_REQUIRED WORK_
Print the line containing "Where should I" and each line after it through the end of the material below, exactly as it appears, but skip the pictures.

_EXCERPTED RECORDS_

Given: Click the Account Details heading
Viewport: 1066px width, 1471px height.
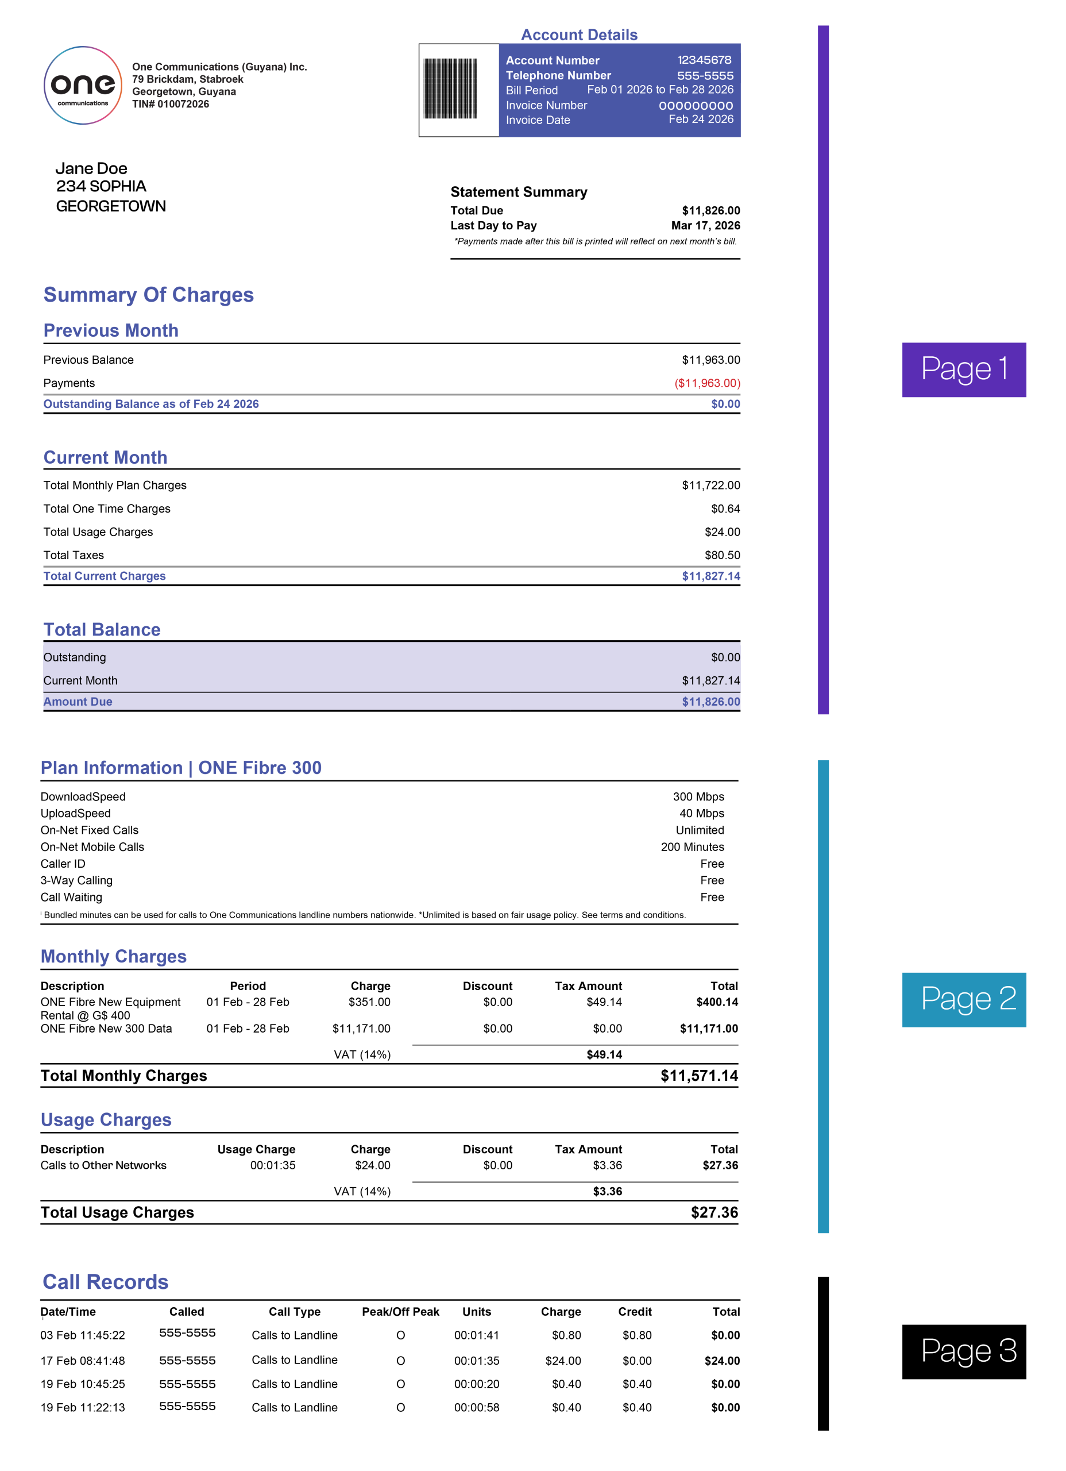Looking at the screenshot, I should point(578,35).
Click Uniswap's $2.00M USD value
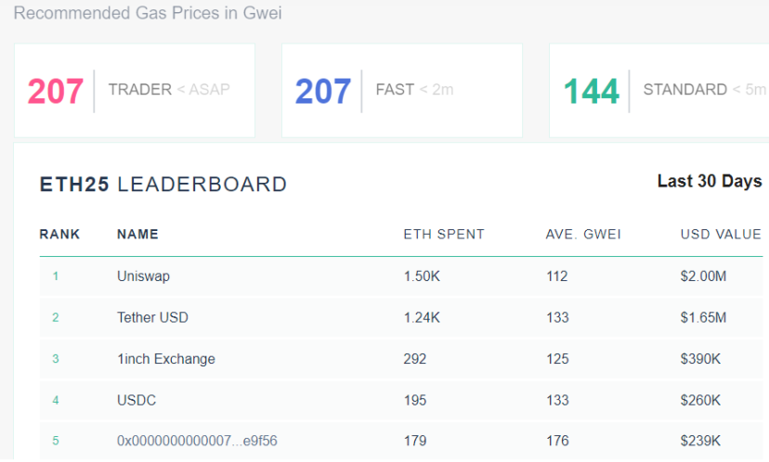 [703, 276]
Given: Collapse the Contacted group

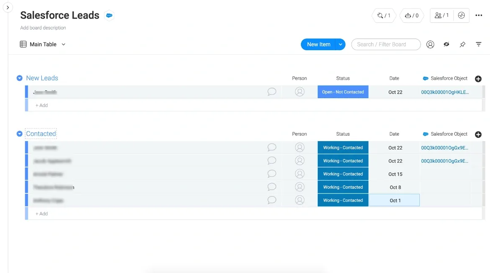Looking at the screenshot, I should pyautogui.click(x=19, y=134).
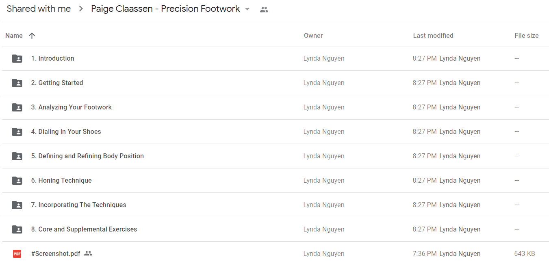Screen dimensions: 549x262
Task: Click the folder icon beside 4. Dialing In Your Shoes
Action: 17,132
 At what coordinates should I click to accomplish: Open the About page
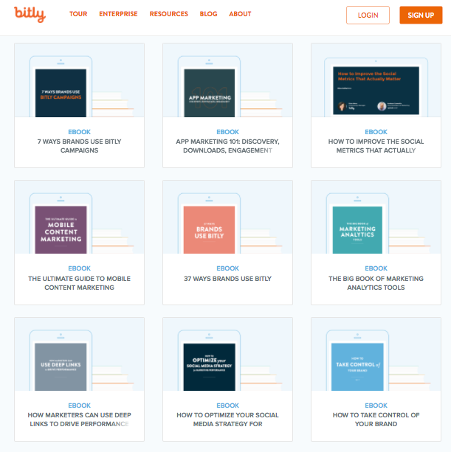click(x=240, y=14)
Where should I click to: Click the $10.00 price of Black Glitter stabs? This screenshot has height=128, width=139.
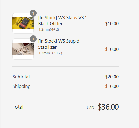pos(112,24)

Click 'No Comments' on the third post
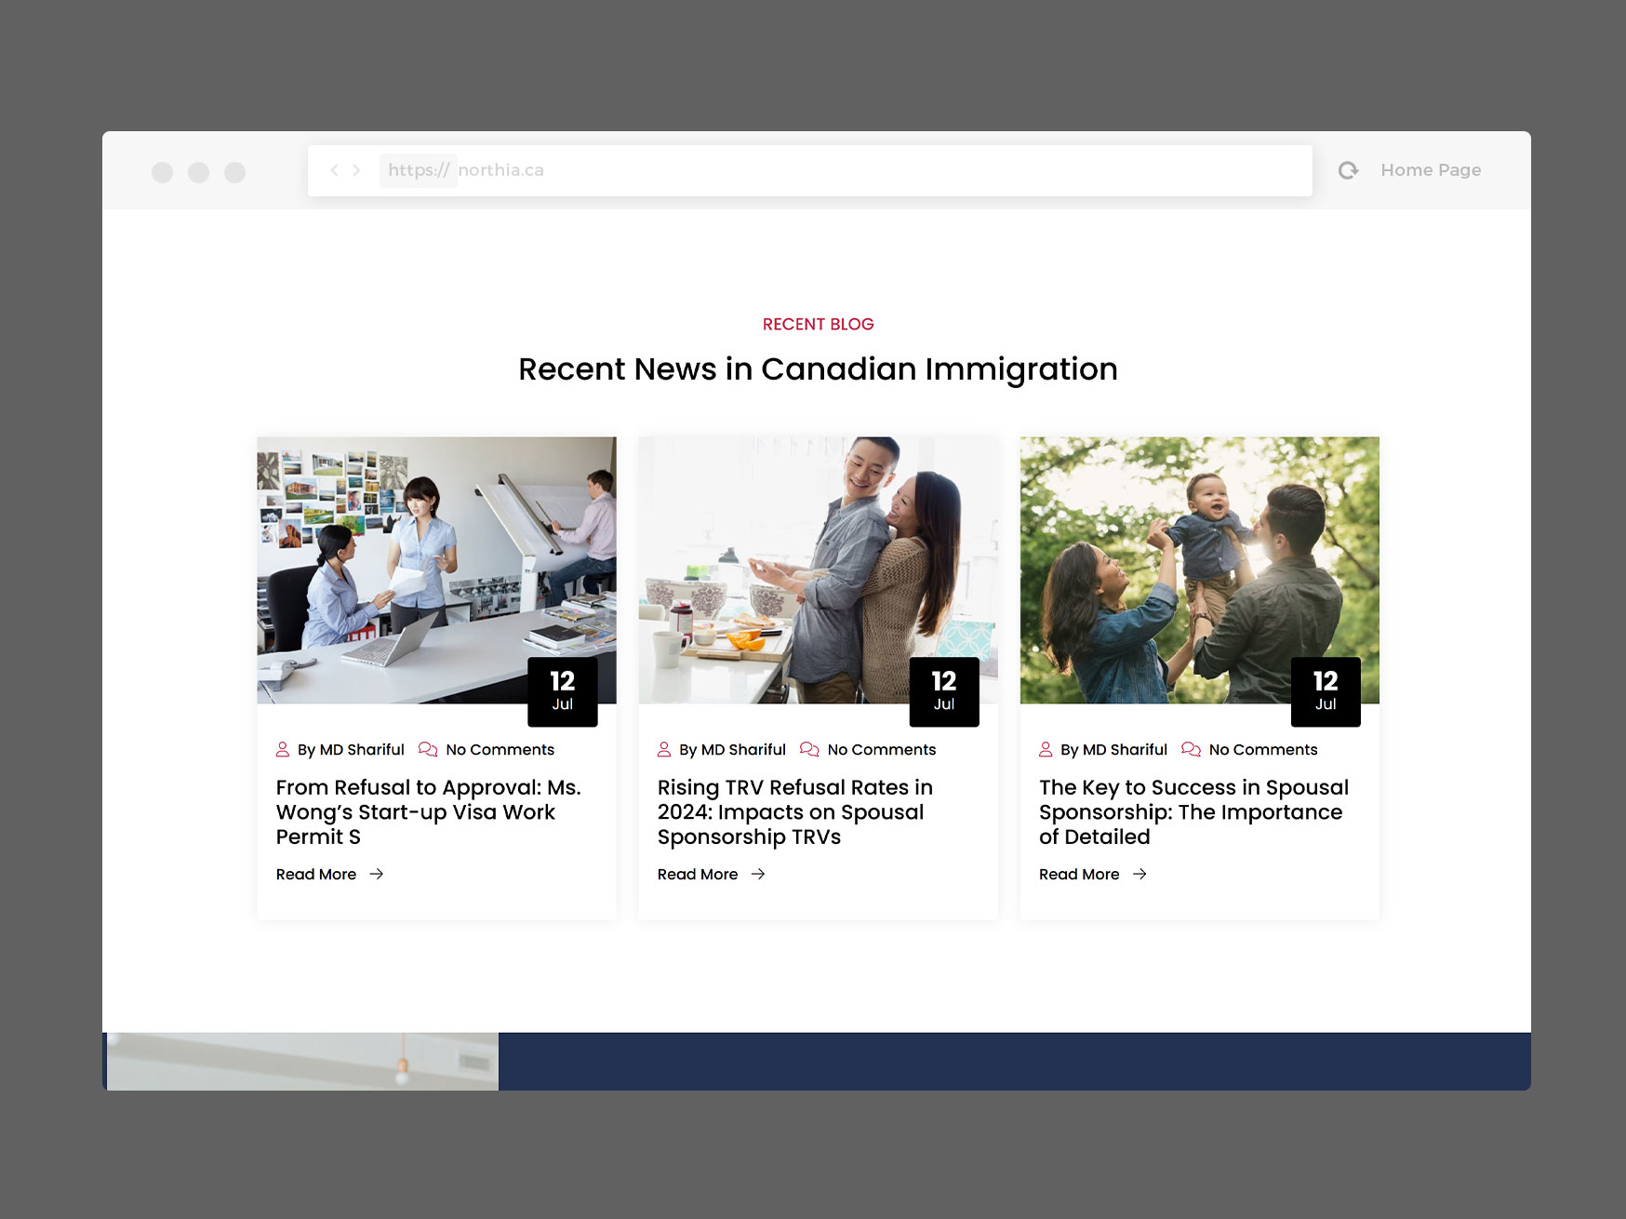pyautogui.click(x=1262, y=749)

_EXERCISE ANSWER_
Where should I click to: Click the $10.00 price of Black Glitter stabs? This screenshot has height=128, width=139.
pos(112,24)

Click 'No Comments' on the third post
pyautogui.click(x=1262, y=749)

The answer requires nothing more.